**Records for the exercise**
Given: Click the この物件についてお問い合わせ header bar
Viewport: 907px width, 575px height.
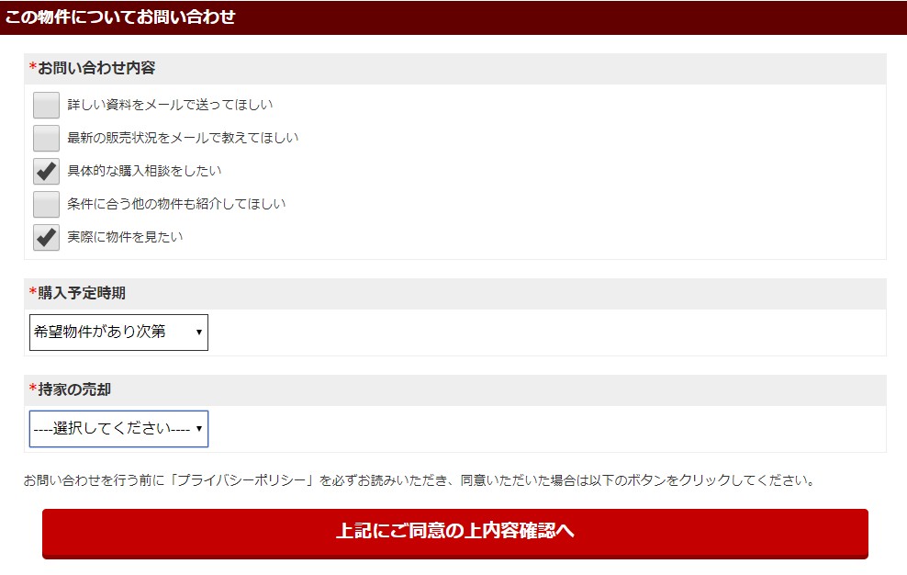Looking at the screenshot, I should click(x=454, y=17).
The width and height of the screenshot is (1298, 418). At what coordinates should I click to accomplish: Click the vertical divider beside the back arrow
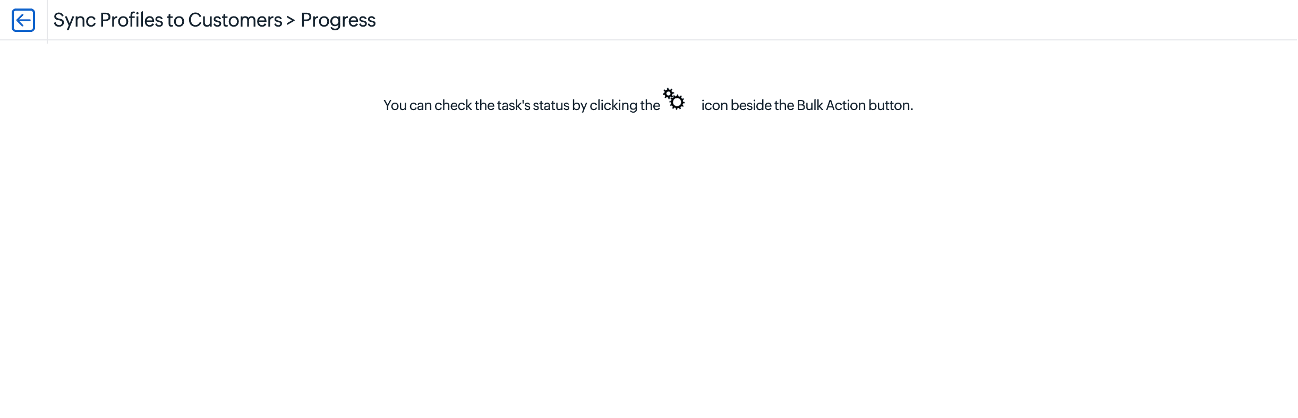(47, 21)
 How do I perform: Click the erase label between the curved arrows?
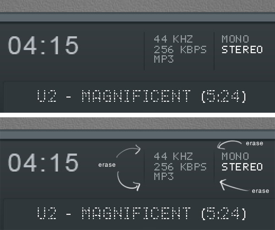click(106, 164)
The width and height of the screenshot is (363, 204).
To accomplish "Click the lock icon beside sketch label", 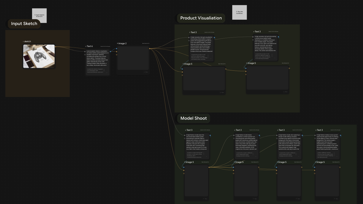I will [23, 41].
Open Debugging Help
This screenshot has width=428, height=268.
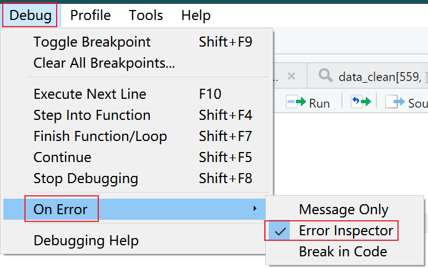(86, 241)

**Exercise aim**
Please copy only the lines from the one that contains "Open Debugging Help" through the last line of the records, exactly, and keep every picture out of the copy.

**Task answer**
Open Debugging Help
This screenshot has width=428, height=268.
(86, 241)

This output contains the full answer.